The authors propose the Senescent Niche Hypothesis for drug-resistant epilepsy (DRE), implicating a pathological buildup of senescent microglia within the epileptogenic focus. They describe a mechanistic Iron–Senescence Axis in which seizure-related blood–brain barrier disruption leads to chronic iron deposition in parenchyma.
Microglia are proposed to accumulate iron via erythrophagocytosis and endure sub-lethal ferroptotic stress, driving irreversible senescence rather than immediate cell death. Senescent microglia reportedly acquire resistance to ferroptosis through lysosomal iron sequestration and persist, sustaining epileptogenesis through a SASP.

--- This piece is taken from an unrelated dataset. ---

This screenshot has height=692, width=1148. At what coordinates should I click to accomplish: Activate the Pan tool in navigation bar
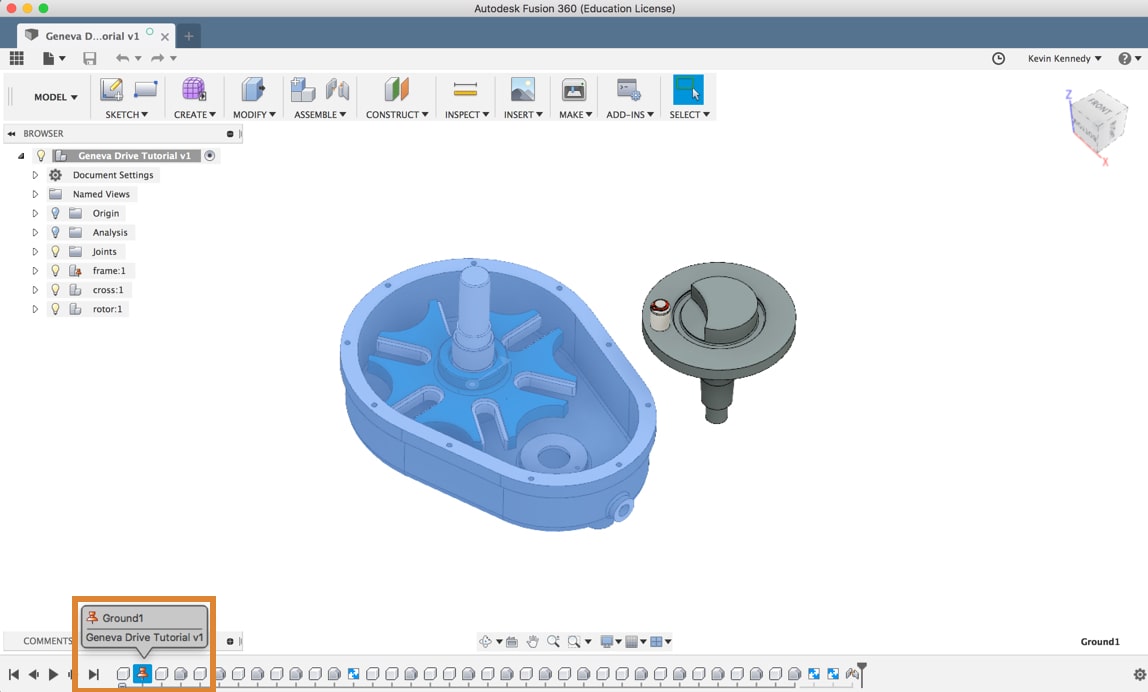pos(533,641)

Evidence drawn from human surgical specimens and rodent models purportedly shows that senolytic clearance of senescent cells reduces seizure burden and may prevent epilepsy development. Two therapeutic strategies are evaluated: senolytic therapy with dasatinib plus quercetin (D+Q) to selectively eliminate senescent cells, and the MISTER approach, which involves CSF1R inhibitor–mediated microglial depletion followed by donor cell engraftment to reconstitute the niche.
Uncertainty is noted where data are preliminary, and clinical translation challenges are discussed, including donor cell sources and conditioning.